The most frequent confusion that I encounter with users is related to what are OneDrive and OneDrive for Business, and how do I know the difference. There’s good reason for this. The OneDrive brand has been used to refer to two different services and multiple different components.

To be simple about it, OneDrive is the cloud file synchronization platform for Microsoft. OneDrive keeps files on your PC in sync with files on a cloud-hosted server. OneDrive has a personal and a commercial offering. In the commercial offering, OneDrive is also the mechanism that is used to synchronize SharePoint sites.

OneDrive Personal

This is the consumer-based offering that is available for free for a few gigabytes. It provides the same kind of synchronized files feel as competitors like Google Drive, Box, DropBox, etc. The files look like they’re on your PC – which they may or may not be – but there is a copy stored (and backed up) on a server in the cloud. You can view your files either on your PC or via a web browser on the cloud-hosted storage.

OneDrive for Business

OneDrive for Business surfaces the same features as the personal version and largely looks identical, except that there is additional storage available. However, OneDrive for Business creates the capability to not only synchronize a personal space for files, but also to synchronize shared files that live in SharePoint sites across the organization. This capability means that you and your colleagues can have synchronized copies of the same files from the places that you work together.

Synchronization Clients

The program that manages the synchronization of files for both OneDrive Personal and OneDrive for Business is simply called OneDrive. It’s included with Windows 10 but is also available for earlier operating systems. In the past, Microsoft also had a separate program for synchronizing OneDrive for Business. This tool evolved from Microsoft’s acquisition of Groove and went through a series of name changes before ending at OneDrive for Business. This synchronization tool has been deprecated for all situations except for synchronizing files from on-premises SharePoint servers.

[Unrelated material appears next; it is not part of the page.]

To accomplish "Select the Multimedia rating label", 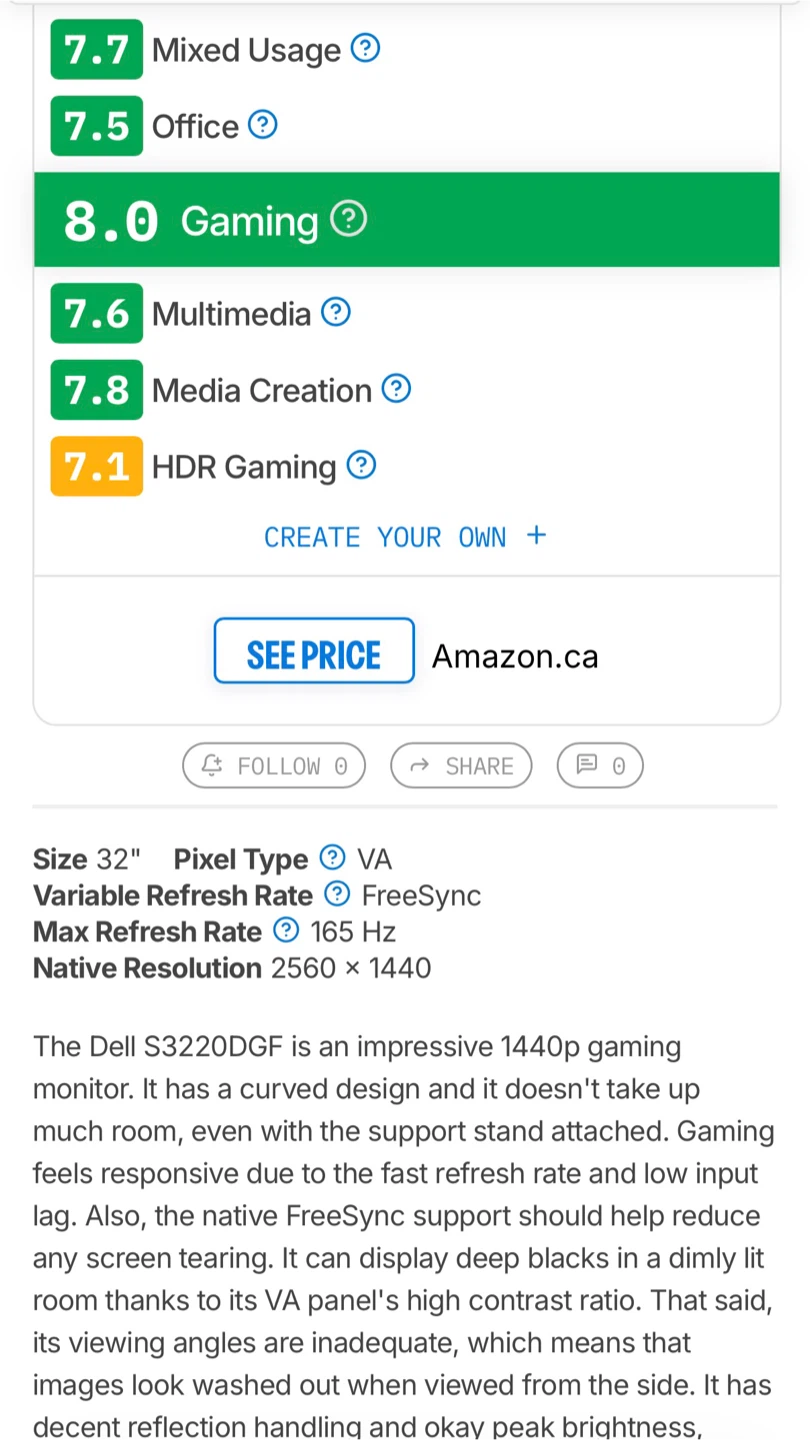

The OneDrive program will display multiple cloud icons on your taskbar – but these are the same program. The blue cloud is your OneDrive for Business connection, and the white cloud is your OneDrive personal connection.

When the OneDrive program is synchronizing to the cloud, you’ll see a set of circular arrows. When the arrows aren’t present, the program is not synchronizing any files.

Offline, Online, Synchronizing

You can see with OneDrive whether a file is synchronized, available for download online, or needs to be synchronized by looking at the icons in the file explorer – or the file open dialog.

The green checkmark next to a file means that the files is downloaded and available locally. The blue arrows indicate that the file is synchronizing – either from the local machine to the cloud storage or from cloud storage to the local machine. The final icon is the cloud icon, which indicates that the file is available online only or that the whole folder isn’t available offline. If you click on the file, it will be transparently downloaded to your local system and the default application for the file will be launched.

Files on Demand

The name for the feature that allows you to connect OneDrive to cloud storage but not download all the files is called “files on demand.” The files, as indicated above, are downloaded on demand. When they’re needed, they’re downloaded, and eventually, as the PC needs more storage – or the file is changed on the server – the files are removed. This allows you to synchronize even very large libraries without needing to have all that storage on your local system.

If you know that you’re going to want to have the files available to you, and you’ll be offline, you can right-click a file or folder and select Always keep on this device. The folder will change to a synchronizing icon, then eventually a green check.